§ Provided text
....
Please see my answer to question 2.2 above, together with Annex II below, for a description of the difficulties associated with the present arrangements to ensure coherence and uniformity through a review procedure. Those difficulties would only be exacerbated if further specialist courts at the same level as the Civil Service Tribunal were to be created without some radical change to that review procedure.

In respect of the suggestion that jurisdiction to deal with preliminary rulings should be transferred to such courts, please see the second and third points in my answer to question 2.2 above (which would apply a fortiori to a transfer of such jurisdiction not to the General Court, but to such other specialised courts).

2.11  To what extent can Member States, other institutions or litigants and their representatives, assist in helping the Court meet the challenges it faces?

Please see my answer to questions 1.9 and 2.9 above.

Annex I

A comparison of the normal reference procedure and the PPU

In creating the PPU, the Court of Justice was faced with a conundrum. How could PPU cases (a) be given urgent treatment and be decided very rapidly whilst (b) allowing all Member States to exercise their rights as privileged interveners and (b) respecting the 23 language regime?
....
§ Data listing
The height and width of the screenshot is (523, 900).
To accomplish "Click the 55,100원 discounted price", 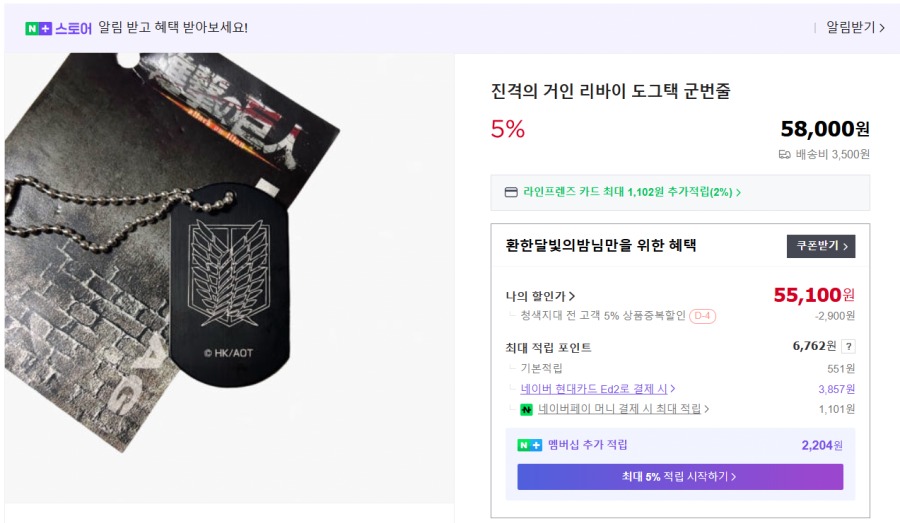I will point(814,295).
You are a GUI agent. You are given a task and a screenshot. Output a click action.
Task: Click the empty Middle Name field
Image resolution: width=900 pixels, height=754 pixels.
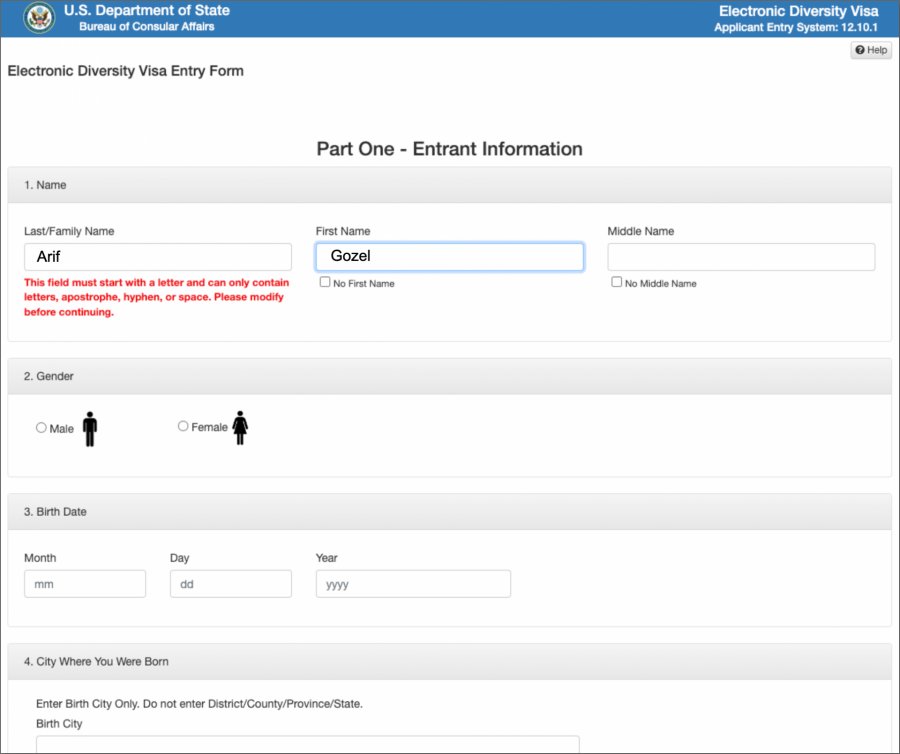tap(741, 257)
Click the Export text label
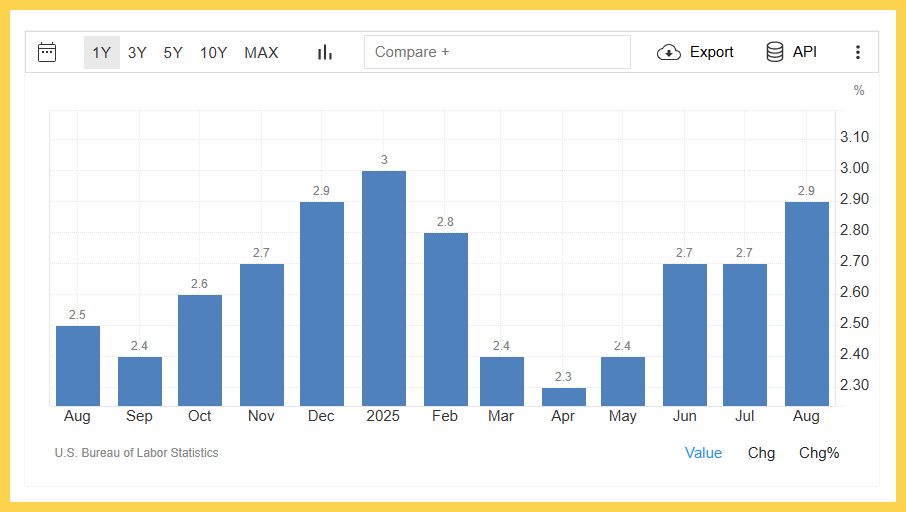The width and height of the screenshot is (906, 512). pyautogui.click(x=711, y=52)
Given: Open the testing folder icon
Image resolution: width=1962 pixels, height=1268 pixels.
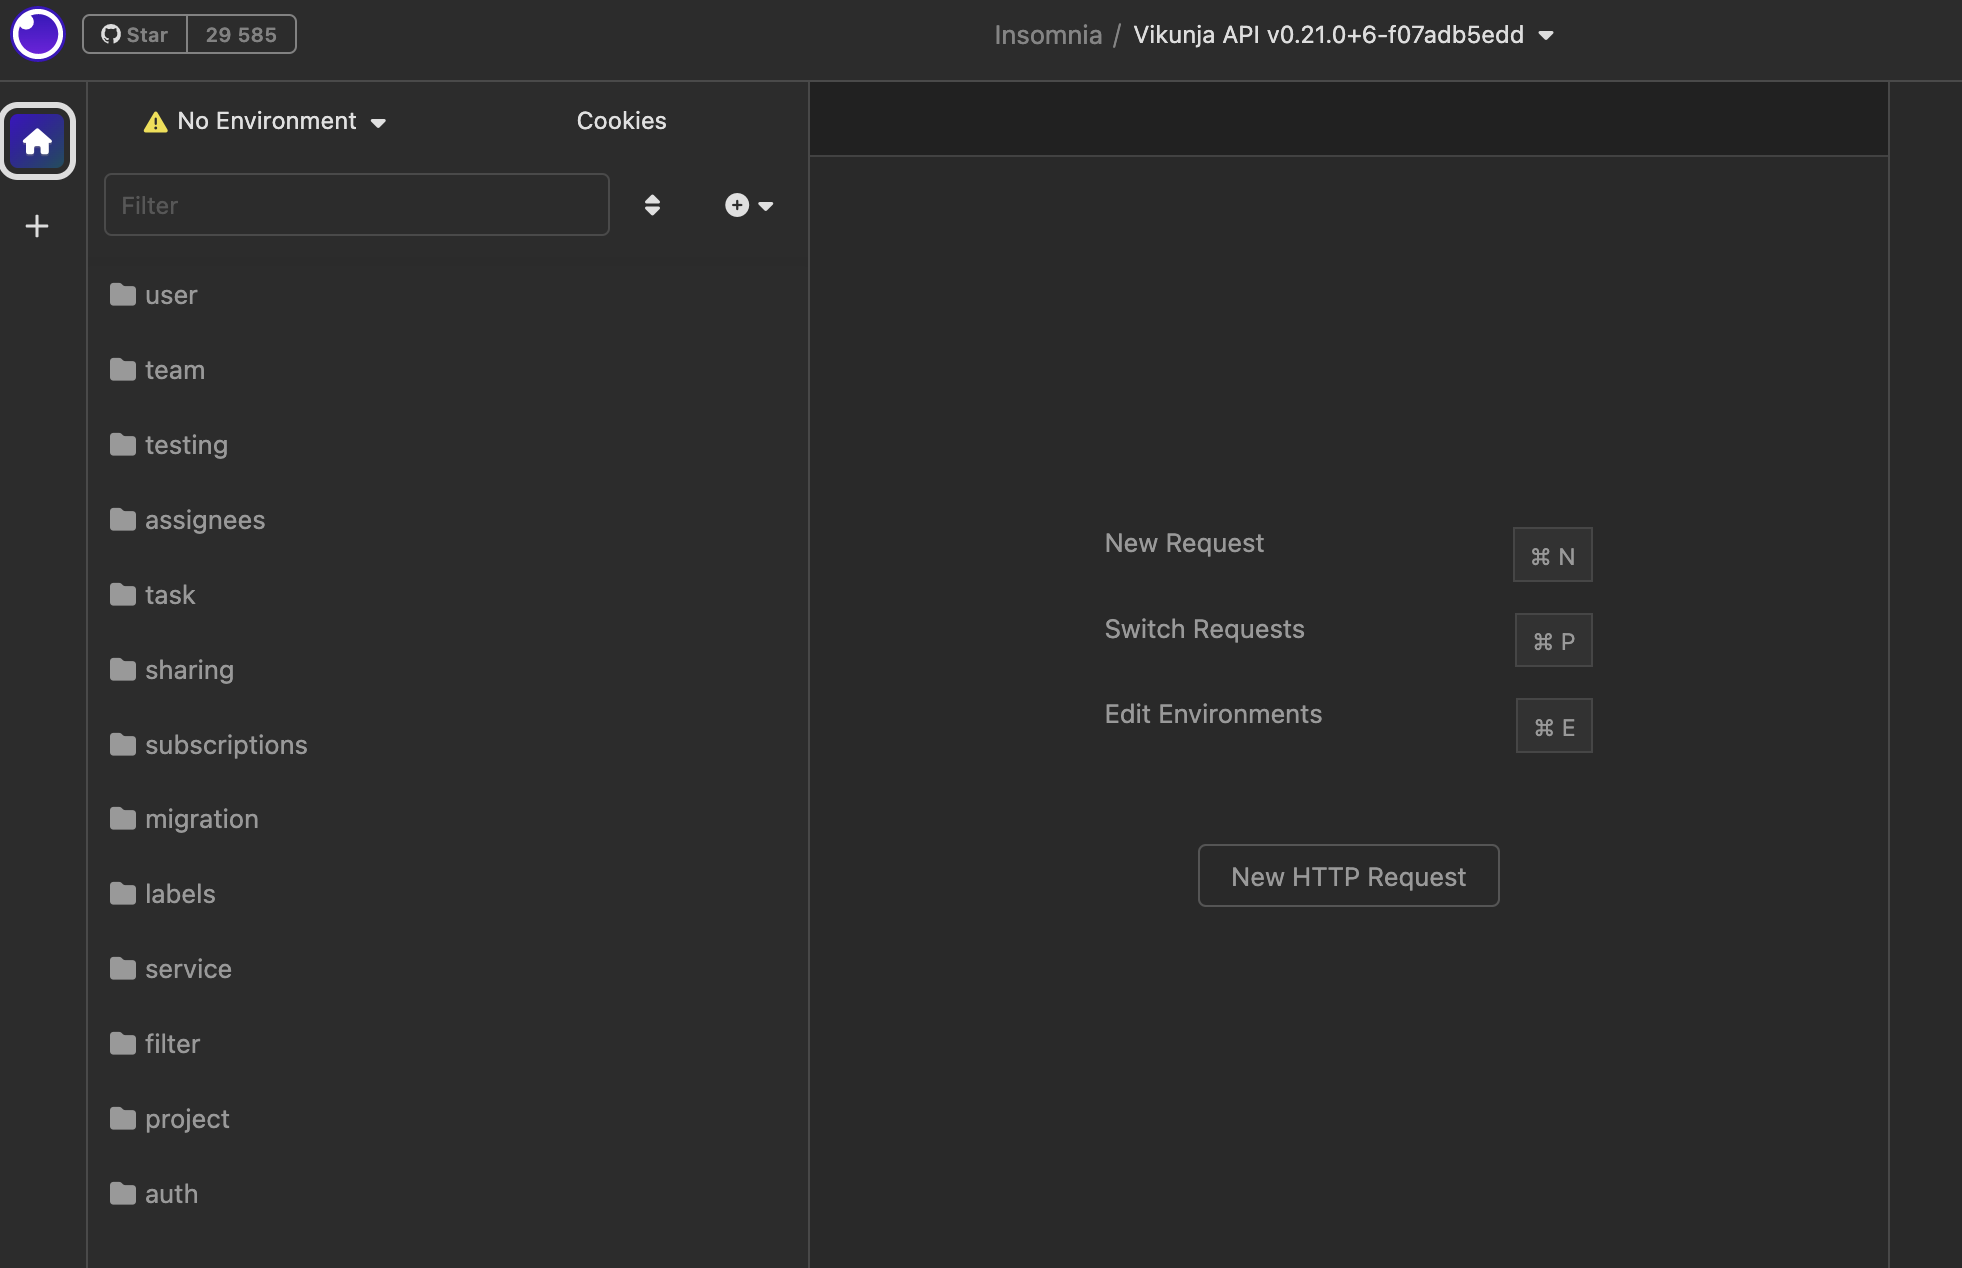Looking at the screenshot, I should click(x=123, y=444).
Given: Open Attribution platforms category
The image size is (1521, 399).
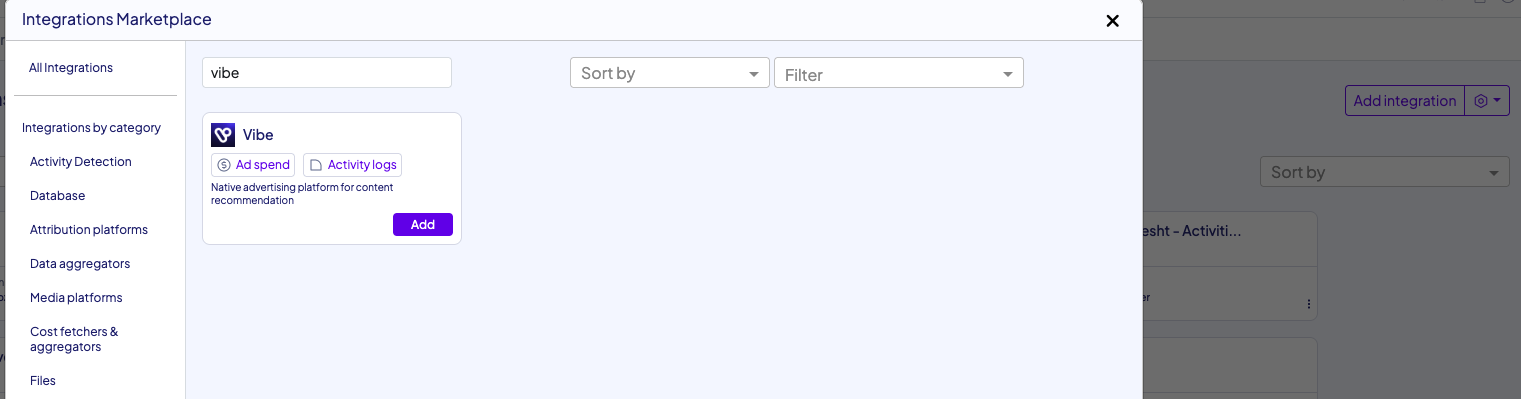Looking at the screenshot, I should click(x=89, y=230).
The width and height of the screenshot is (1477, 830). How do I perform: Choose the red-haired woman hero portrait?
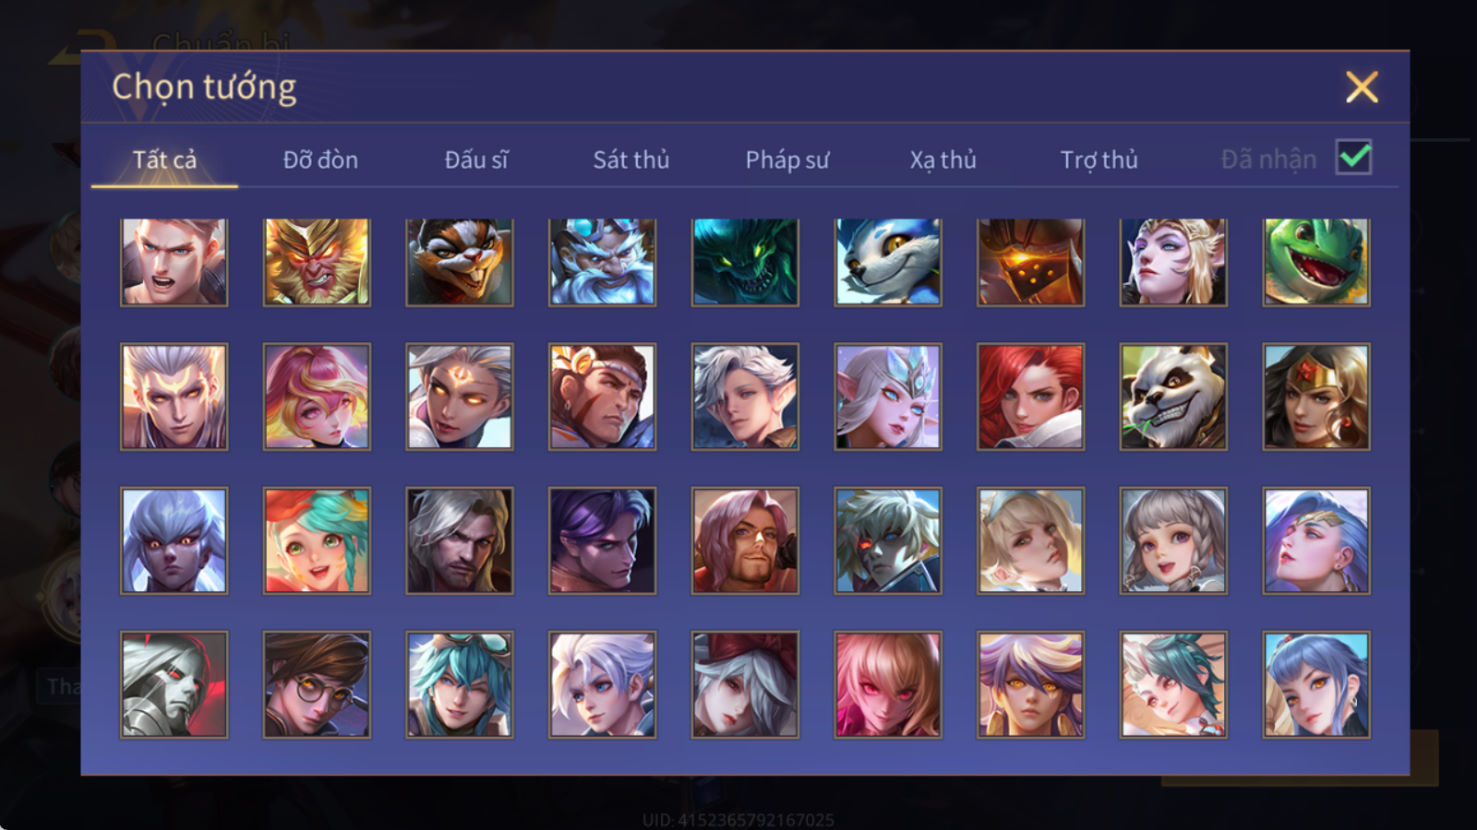pyautogui.click(x=1031, y=397)
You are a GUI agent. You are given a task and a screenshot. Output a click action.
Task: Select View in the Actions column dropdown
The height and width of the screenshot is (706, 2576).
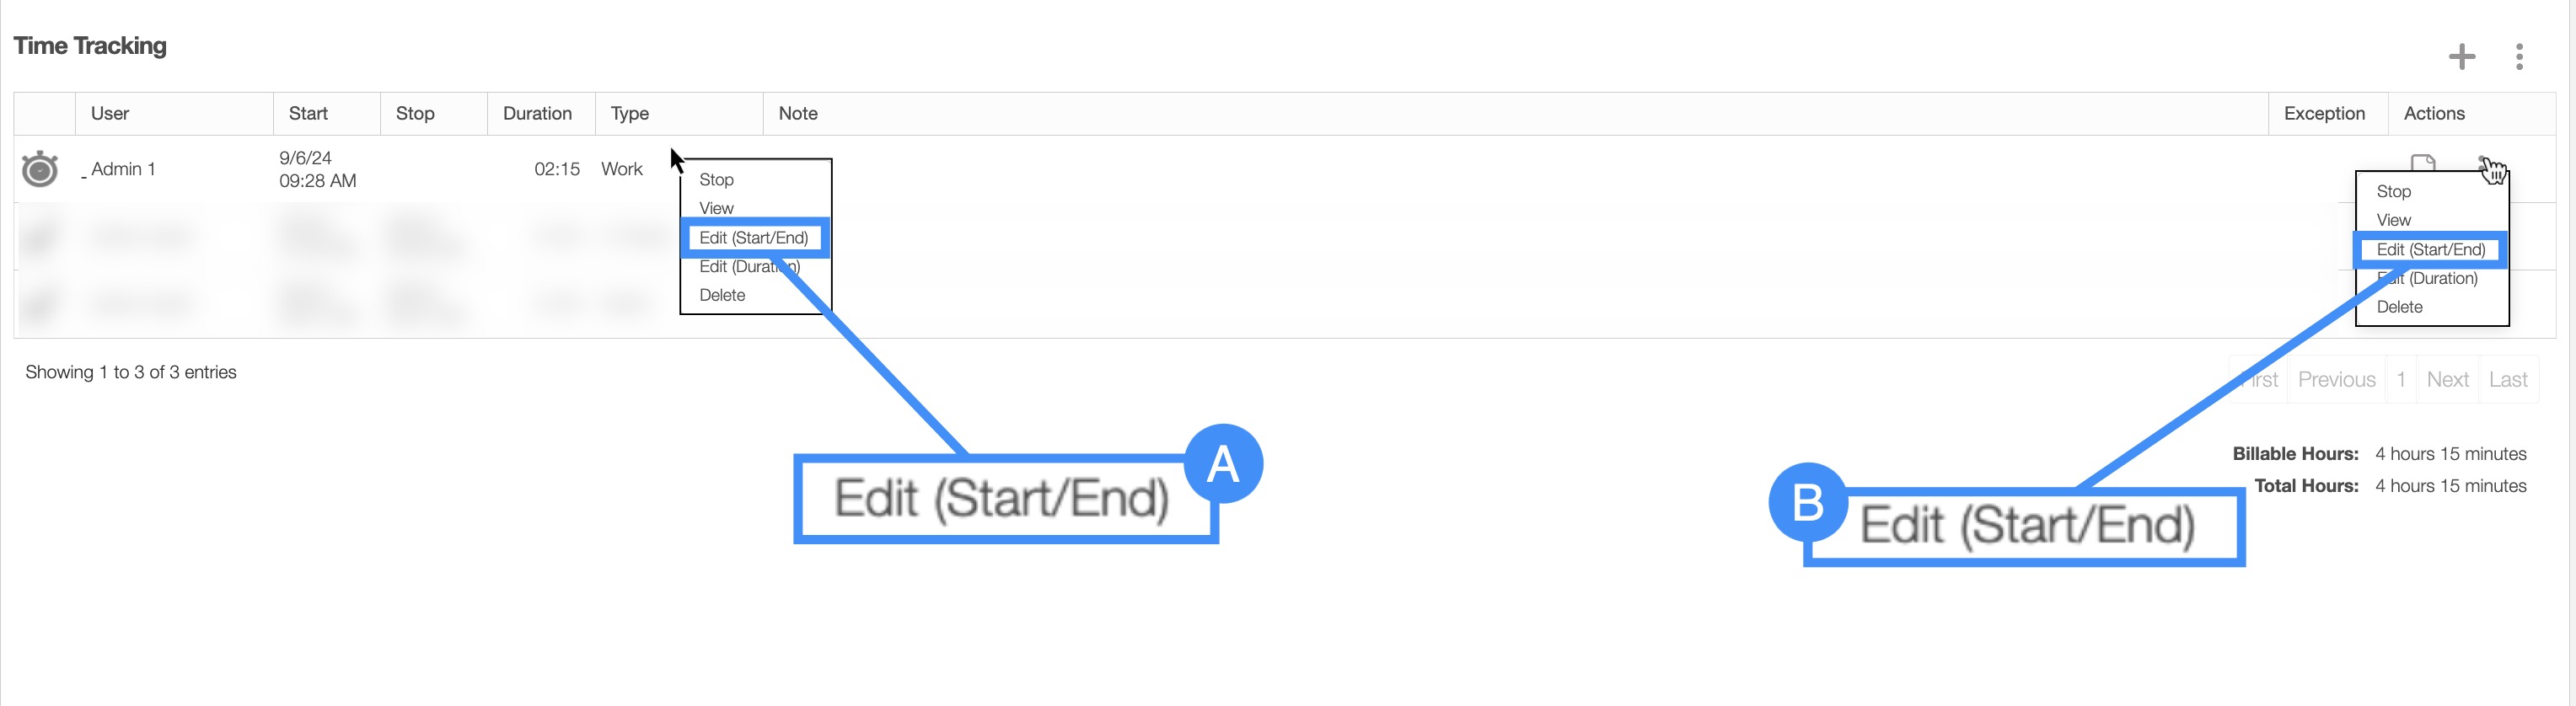[x=2393, y=220]
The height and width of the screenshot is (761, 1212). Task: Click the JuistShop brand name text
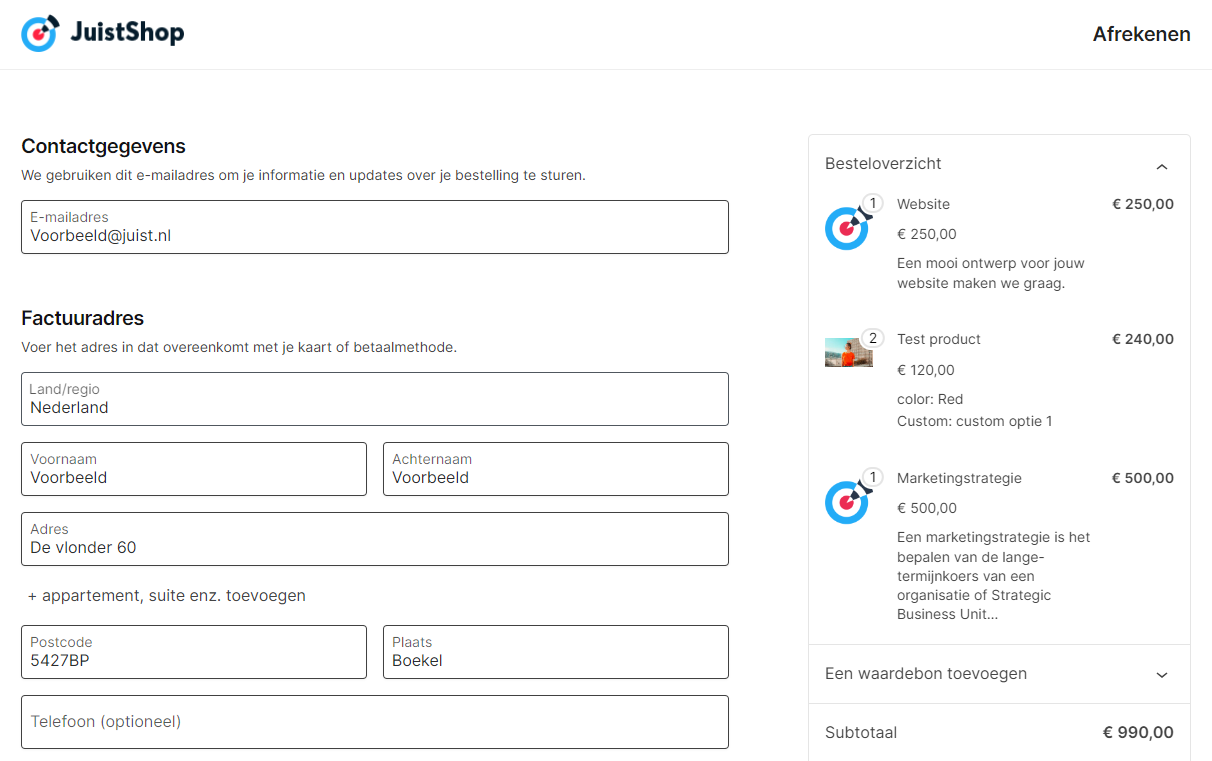point(127,34)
....
Reproduce word for word the stretch of the Court of Justice passage from "In respect of" through "23 language regime?". Rely only on the Court of Justice passage.

In respect of the suggestion that jurisdiction to deal with preliminary rulings should be transferred to such courts, please see the second and third points in my answer to question 2.2 above (which would apply a fortiori to a transfer of such jurisdiction not to the General Court, but to such other specialised courts).

2.11  To what extent can Member States, other institutions or litigants and their representatives, assist in helping the Court meet the challenges it faces?

Please see my answer to questions 1.9 and 2.9 above.

Annex I

A comparison of the normal reference procedure and the PPU

In creating the PPU, the Court of Justice was faced with a conundrum. How could PPU cases (a) be given urgent treatment and be decided very rapidly whilst (b) allowing all Member States to exercise their rights as privileged interveners and (b) respecting the 23 language regime?